TASK TO COMPLETE
Could you filter the records below down to the lines that include the word "header"?

GIVEN RECORDS
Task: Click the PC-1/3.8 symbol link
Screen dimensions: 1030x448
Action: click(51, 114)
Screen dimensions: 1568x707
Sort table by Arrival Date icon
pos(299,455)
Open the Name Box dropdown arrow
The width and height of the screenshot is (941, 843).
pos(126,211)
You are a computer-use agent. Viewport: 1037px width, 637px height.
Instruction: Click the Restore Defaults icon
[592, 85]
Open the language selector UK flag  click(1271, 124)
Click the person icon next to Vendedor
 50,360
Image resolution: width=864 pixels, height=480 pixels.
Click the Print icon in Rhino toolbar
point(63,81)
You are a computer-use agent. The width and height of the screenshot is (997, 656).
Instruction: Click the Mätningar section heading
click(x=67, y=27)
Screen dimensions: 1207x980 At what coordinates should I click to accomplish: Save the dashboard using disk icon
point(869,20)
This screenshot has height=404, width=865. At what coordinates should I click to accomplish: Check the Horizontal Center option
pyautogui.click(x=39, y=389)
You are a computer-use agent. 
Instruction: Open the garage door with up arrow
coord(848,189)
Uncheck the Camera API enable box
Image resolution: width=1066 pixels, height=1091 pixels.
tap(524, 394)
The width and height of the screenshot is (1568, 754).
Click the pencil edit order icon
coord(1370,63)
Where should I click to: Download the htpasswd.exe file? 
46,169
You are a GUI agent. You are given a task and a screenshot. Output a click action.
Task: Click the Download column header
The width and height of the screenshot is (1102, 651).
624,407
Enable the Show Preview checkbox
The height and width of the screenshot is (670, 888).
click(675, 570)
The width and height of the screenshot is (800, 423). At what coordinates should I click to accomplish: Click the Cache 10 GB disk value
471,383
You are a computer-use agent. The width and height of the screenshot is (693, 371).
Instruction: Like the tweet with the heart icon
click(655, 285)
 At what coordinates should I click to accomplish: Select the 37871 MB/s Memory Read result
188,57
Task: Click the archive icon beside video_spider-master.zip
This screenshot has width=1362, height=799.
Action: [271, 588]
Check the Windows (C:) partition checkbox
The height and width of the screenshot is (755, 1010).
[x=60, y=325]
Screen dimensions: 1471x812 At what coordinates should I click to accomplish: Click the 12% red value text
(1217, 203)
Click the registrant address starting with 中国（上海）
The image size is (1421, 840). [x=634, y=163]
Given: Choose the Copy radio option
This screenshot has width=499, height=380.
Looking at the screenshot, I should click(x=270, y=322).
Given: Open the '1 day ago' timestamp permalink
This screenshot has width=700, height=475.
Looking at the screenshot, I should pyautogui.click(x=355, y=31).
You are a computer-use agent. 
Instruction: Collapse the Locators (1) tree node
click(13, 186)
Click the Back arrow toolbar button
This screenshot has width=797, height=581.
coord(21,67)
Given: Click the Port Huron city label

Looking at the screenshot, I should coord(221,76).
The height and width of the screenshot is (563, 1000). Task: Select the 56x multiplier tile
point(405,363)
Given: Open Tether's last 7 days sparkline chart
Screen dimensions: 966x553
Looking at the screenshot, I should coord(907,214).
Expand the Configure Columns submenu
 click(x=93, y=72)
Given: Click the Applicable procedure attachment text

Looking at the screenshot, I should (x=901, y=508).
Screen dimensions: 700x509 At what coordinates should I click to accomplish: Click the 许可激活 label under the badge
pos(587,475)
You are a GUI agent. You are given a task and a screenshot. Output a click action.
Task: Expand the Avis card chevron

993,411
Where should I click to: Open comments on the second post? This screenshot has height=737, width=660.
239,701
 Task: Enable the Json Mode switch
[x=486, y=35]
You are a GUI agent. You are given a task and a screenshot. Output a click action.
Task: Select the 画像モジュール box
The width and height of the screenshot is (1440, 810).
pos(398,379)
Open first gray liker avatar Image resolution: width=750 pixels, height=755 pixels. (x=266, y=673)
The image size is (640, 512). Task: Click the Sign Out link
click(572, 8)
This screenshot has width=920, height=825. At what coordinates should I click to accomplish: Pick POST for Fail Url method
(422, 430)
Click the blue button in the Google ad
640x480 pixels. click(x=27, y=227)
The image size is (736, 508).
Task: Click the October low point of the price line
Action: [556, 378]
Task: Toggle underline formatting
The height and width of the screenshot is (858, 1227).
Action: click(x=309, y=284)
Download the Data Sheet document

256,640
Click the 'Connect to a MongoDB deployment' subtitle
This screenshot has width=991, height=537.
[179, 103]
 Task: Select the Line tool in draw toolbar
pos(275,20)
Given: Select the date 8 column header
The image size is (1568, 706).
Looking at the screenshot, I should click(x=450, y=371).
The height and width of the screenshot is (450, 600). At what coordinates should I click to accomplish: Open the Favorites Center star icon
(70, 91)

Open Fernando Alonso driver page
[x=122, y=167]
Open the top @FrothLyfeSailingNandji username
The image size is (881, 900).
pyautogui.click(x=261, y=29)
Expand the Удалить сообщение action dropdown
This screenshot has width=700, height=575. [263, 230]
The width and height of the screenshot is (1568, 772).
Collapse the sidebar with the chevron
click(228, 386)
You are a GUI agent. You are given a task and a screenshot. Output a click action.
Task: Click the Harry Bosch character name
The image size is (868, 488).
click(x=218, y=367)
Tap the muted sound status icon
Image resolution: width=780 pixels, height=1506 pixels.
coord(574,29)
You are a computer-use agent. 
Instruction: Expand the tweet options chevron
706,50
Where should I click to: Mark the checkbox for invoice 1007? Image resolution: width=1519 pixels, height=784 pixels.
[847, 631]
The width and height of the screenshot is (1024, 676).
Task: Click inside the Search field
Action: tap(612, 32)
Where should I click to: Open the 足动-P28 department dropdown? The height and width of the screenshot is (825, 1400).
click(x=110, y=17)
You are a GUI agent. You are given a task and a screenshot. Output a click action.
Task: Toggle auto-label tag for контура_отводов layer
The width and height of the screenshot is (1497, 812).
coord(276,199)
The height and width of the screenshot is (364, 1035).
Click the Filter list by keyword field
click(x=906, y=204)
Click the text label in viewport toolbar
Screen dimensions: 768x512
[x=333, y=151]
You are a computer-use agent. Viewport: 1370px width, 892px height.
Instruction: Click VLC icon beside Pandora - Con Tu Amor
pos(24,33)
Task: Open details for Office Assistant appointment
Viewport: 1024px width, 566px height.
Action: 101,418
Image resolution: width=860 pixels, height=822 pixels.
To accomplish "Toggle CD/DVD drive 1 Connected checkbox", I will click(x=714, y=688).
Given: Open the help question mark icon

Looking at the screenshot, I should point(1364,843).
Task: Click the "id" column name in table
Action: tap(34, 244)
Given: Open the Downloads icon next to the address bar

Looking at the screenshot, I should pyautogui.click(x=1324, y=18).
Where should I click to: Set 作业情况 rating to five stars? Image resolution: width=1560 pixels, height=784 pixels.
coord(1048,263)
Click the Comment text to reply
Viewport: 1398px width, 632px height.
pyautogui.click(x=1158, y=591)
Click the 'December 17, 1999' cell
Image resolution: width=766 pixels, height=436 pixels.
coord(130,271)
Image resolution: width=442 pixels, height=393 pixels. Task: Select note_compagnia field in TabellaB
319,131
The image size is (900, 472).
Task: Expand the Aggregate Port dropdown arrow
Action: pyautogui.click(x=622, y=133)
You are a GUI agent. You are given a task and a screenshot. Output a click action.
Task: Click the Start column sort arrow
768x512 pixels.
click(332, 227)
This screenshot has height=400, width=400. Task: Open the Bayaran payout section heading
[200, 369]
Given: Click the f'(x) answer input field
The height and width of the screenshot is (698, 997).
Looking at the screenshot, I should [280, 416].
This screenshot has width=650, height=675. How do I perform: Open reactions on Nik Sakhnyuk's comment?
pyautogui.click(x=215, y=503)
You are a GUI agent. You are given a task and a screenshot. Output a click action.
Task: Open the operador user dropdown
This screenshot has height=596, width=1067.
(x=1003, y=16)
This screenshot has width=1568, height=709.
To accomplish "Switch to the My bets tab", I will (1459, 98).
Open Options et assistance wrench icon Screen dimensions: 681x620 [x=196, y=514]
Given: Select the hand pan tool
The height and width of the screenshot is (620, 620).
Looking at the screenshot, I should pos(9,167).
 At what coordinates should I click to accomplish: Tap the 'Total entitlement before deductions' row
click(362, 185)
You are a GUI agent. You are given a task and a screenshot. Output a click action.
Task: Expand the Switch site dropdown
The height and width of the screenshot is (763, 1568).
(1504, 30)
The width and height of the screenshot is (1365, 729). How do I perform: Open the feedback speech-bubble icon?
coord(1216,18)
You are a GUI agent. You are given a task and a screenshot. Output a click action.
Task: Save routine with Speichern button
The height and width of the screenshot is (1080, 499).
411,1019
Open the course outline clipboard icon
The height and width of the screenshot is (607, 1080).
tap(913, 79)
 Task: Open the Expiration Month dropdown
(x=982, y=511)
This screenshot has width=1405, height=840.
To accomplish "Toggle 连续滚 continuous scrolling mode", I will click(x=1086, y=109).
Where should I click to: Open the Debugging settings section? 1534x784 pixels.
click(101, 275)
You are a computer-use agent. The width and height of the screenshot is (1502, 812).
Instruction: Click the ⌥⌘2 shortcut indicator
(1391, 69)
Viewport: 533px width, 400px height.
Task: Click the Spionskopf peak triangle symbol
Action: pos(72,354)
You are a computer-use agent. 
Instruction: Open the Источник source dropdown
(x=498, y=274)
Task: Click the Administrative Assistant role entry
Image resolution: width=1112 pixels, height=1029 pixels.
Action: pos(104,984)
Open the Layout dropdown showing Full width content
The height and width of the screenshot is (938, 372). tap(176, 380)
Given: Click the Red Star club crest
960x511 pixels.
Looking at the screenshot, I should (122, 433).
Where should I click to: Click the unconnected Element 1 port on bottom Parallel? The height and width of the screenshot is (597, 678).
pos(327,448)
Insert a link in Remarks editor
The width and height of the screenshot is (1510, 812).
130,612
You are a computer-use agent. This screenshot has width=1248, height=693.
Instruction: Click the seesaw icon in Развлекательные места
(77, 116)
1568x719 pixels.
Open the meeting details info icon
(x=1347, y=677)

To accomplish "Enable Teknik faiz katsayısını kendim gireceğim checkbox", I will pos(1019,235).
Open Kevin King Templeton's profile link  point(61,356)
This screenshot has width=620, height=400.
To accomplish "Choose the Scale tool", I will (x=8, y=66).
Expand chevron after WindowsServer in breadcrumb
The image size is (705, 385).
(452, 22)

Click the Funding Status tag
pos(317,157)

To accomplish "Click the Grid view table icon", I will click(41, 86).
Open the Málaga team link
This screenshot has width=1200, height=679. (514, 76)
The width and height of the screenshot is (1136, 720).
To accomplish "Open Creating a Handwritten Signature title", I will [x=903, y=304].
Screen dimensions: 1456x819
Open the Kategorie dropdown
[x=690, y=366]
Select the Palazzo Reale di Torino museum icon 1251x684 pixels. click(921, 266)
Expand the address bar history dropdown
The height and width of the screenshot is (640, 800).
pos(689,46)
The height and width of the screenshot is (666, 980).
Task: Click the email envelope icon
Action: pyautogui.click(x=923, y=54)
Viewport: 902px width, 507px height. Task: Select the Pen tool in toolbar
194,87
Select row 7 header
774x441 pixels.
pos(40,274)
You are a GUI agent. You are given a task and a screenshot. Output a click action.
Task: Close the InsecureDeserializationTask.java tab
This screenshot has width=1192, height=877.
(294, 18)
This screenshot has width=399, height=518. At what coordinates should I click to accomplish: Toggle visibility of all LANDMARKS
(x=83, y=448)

OUTPUT
Task: Click the Download column header
Given: Select the date 8 column header
Select row 7 header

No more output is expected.